The Velodyne Puck sensors (VLP-16, Hi-Res, Lite) have output rates of 300,000 pts/sec. Their maximum range, range accuracy, size, weight, power consumption and prices are reasonable, but their geometric/scanning properties are less adequate than the HDL-32.
The features of the Hesai Pandar40 are similar to the Pandar40P but the VFoV of 23° is narrow. Mapping companies are using some of these Lidar sensors in their unmanned airborne systems and indoor mapping systems (Figure 4). For example, the Australian company Emesent has mounted the Velodyne VLP-16 on its Hovermap UAS (Figure 4a), and Viametris has mounted the VLP-16 (Figure 4b) on its backpack indoor mapping system.
The maximum range of the Sense 30 – a solid-state sensor – is 21m, which is an impediment for outdoor applications.
The two Blickfeld solid-state sensors listed have a low output rate. The acquisition of dense point clouds requires thus long survey times.

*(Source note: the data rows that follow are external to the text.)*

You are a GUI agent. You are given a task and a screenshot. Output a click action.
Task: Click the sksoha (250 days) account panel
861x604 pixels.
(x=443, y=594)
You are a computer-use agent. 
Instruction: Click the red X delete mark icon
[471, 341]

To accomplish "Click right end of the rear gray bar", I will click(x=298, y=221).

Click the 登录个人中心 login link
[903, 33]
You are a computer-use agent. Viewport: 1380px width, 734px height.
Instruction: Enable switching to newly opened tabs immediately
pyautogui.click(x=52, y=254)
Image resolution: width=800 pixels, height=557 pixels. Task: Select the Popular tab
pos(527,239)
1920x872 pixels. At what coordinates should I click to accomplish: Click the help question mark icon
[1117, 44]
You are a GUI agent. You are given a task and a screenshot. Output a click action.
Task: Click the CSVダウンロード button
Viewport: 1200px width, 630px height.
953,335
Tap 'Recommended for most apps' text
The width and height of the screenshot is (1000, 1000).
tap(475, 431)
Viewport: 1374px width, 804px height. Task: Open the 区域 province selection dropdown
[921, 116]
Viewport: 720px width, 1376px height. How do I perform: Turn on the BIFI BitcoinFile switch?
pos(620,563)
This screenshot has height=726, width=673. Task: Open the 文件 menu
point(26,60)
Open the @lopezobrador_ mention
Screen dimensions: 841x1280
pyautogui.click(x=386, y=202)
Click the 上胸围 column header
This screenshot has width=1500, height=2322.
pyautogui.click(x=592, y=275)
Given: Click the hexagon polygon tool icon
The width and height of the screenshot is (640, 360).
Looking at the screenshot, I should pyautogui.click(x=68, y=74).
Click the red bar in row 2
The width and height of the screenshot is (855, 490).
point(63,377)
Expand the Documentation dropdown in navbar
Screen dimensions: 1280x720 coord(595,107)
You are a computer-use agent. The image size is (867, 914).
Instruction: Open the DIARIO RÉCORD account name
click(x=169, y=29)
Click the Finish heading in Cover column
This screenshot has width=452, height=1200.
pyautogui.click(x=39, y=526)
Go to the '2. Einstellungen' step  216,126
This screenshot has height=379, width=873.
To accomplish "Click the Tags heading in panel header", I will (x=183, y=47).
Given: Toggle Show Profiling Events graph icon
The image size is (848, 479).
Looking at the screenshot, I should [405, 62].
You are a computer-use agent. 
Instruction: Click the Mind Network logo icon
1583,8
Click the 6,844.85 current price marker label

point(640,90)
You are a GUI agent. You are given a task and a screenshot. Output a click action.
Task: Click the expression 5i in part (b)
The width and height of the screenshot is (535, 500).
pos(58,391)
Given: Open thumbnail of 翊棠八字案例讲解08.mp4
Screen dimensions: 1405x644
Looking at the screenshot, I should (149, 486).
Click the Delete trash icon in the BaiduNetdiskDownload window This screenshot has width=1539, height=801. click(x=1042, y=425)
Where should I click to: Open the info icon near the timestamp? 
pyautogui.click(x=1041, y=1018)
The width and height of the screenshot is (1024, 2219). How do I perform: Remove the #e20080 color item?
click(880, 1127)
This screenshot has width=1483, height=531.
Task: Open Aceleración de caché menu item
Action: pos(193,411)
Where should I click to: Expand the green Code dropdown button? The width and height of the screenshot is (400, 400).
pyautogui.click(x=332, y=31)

The newly released ultra-wide-view Lidars from Ouster (namely OS0-32, OS0-64 and OS0-128) have a 90˚ VFoV which is highly efficient for autonomous driving. However, they are less relevant for mobile mapping applications because of their limited maximum scanning range of 20m @ 10% target reflectivity.
Mobile mapping companies that want to conduct large-scale projects or achieve city-wide coverage may benefit from a single multibeam Lidar with high productivity or from integrating multiple Lidar devices from the very-high or high-productivity categories. Of course, the available budget will play a key role in the system choice. A wider VFoV combined with a longer scanning range, high output rate of points and better range accuracy will always be of significant importance when selecting the most suitable Lidar device for a mobile mapping system.
Author’s note: Lidar technology is rapidly evolving and new types are being released all the time. The information provided in this article was correct at the time of writing.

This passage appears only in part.